Alcuni hanno scritto, nella fretta dei necrologi, che è stato un’icona degli anni Cinquanta. Non è vero, non è stato, sia cronologicamente, sia stilisticamente, così lontano da noi; altri hanno detto che il suo nome è legato unicamente al grande successo de “Il mondo”: anche questo non è vero, o se è vero, lo è solo in parte, perché Jimmy Fontana, morto a settantanove anni nella sua casa romana, aveva legato il suo nome (pseudonimo di Enrico Sbriccoli: era nato a Camerino, nelle Marche, nel 1934) ad altri successi tipici del filone melodico italiano dei mitici Sessanta. Non dimentichiamo che in uno dei motivi italiani più eseguiti in tutto il pianeta, Giappone compreso, (proprio come il suo grande hit del 1965, “Il mondo”) è quel “Che sarà”, portato al successo a Sanremo dal gruppo dei Ricchi e Poveri e dal cantante portoricano Josè Feliciano nel 1971, c’è anche la sua firma, oltre a quella di Franco Migliacci e Carlo Pes.
Due successi internazionali, due canzoni che ancora oggi continuano ad avere milioni di esecuzioni in tutto il pianeta, ma non solo: ci sono stati altri motivi interpretati dal cantante marchigiano, strumentista e jazzista in gioventù, che, anche se non sono rimasti nell’immaginario collettivo di un’epoca, hanno però piacevolmente attraversato i Sessanta: “Pensiamoci ogni sera”, ad esempio, o “La mia serenata”, oppure alcune versioni nostrane di successi stranieri, come “Guantanamera”, “La nostra favola” (traduzione del successo del cantante gallese Tom Jones, “Delilah”) o “Per vivere insieme” (cover dell’hit del gruppo statunitense dei Turtles, “Happy together): chilometri e chilometri di mattonelle sono state consumate ballando i lenti che la voce potente, calma ed espressiva di Fontana accompagnava uscendo dai giradischi di plastica.
Jimmy Fontana ha rappresentato una zona necessaria dei Sessanta, funzionale e complementare alle battute più forti e al ritmo più sostenuto degli shake suonati dai Beatles, dai Rolling Stones o dagli Animals.
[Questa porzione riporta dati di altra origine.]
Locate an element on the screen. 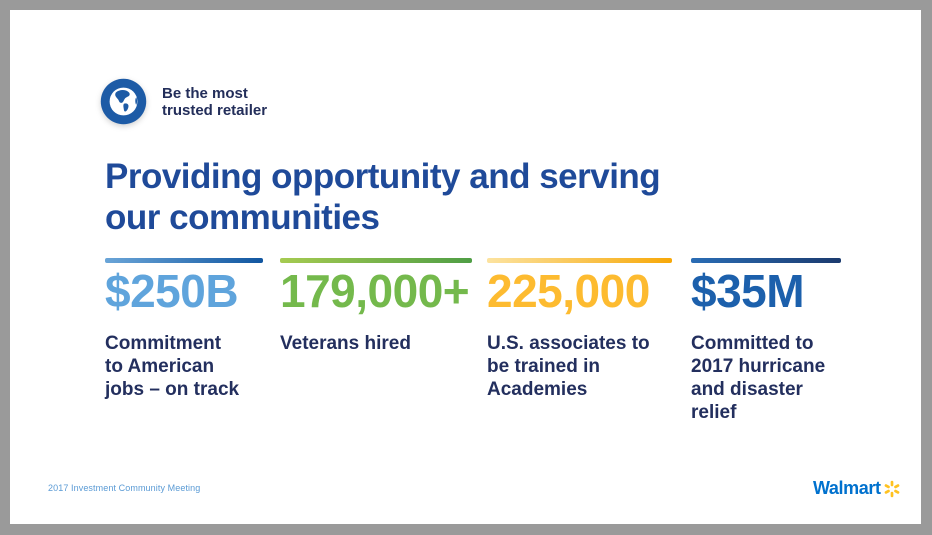  stat-caption: Veterans hired is located at coordinates (346, 344).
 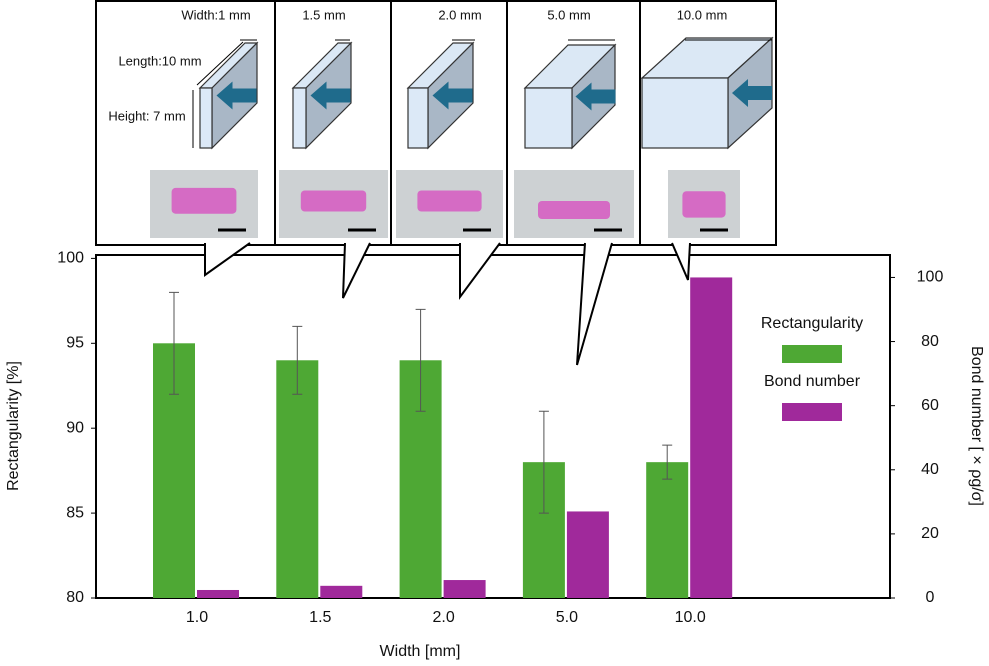 What do you see at coordinates (568, 14) in the screenshot?
I see `annotation: 5.0 mm` at bounding box center [568, 14].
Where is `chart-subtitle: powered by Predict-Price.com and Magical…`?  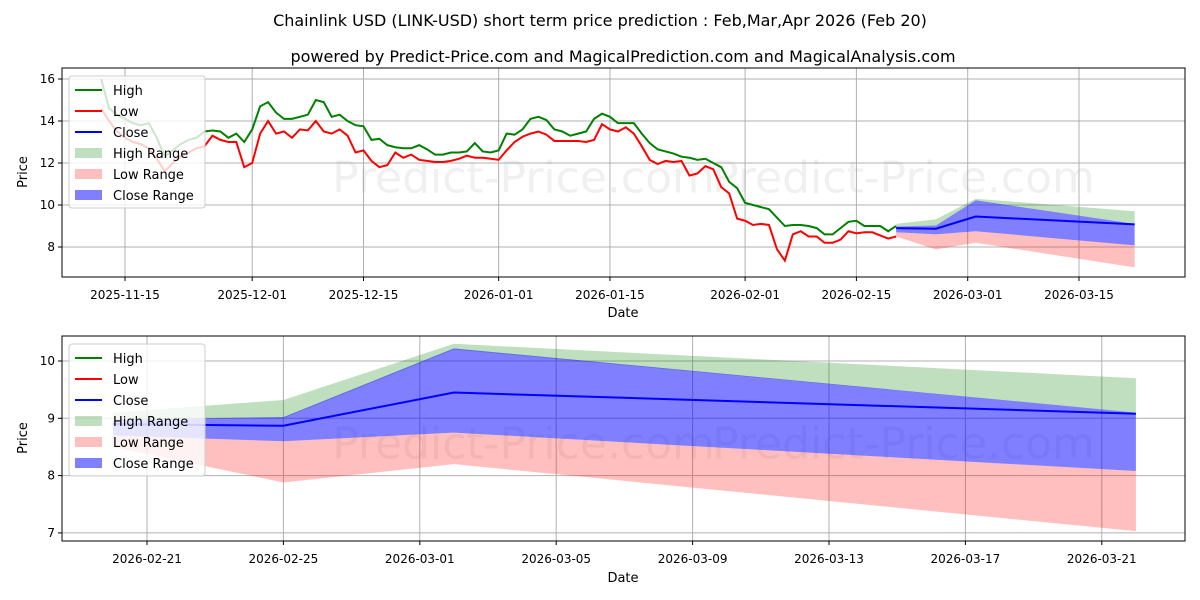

L’altra faccia dei Sessanta era anche questo garbato cantare d’amore non necessariamente sulle nuove note sparate da chitarre elettriche distorte e amplificate oltre i mille watt; non era infatti infrequente la scena di coppie teneramente abbracciate che ballavano un lento sotto la cascata di suoni ghiacci e acidi che avrebbero frantumato un cristallo, e lo stesso Jimi Hendrix suonò dei “lenti”, come si diceva allora, con suoni strappati e volume stratosferico, ascoltate “The wind cries Mary” se non ci credete.
Fontana è stato uno di quelli che avevano tenuto conto delle nuove realtà musicali ma che non avevano cavalcato improvvidamente le mode: una voce forte ma anche calda come la sua non poteva non rimanere sul melodico, ma che melodico: non più quello allusivo o d’imitazione americana dei Cinquanta, ma una tradizione che si rinnovava, che cantava la bellezza del mondo che riusciva anche a consolare di un amore finito (“Il mondo”) celebrava l’amore che chiunque, anche chi non aveva voce, poteva trasformare in una serenata (“La mia serenata”).
Molte parole delle sue canzoni parlarono al posto di timidi ragazzi che non avevano il coraggio di confessare i loro sentimenti e che riuscirono ad esprimerli grazie a quelle garbate dichiarazioni, fatte per interposta persona. Anche questa è stata la magia delle sue canzoni.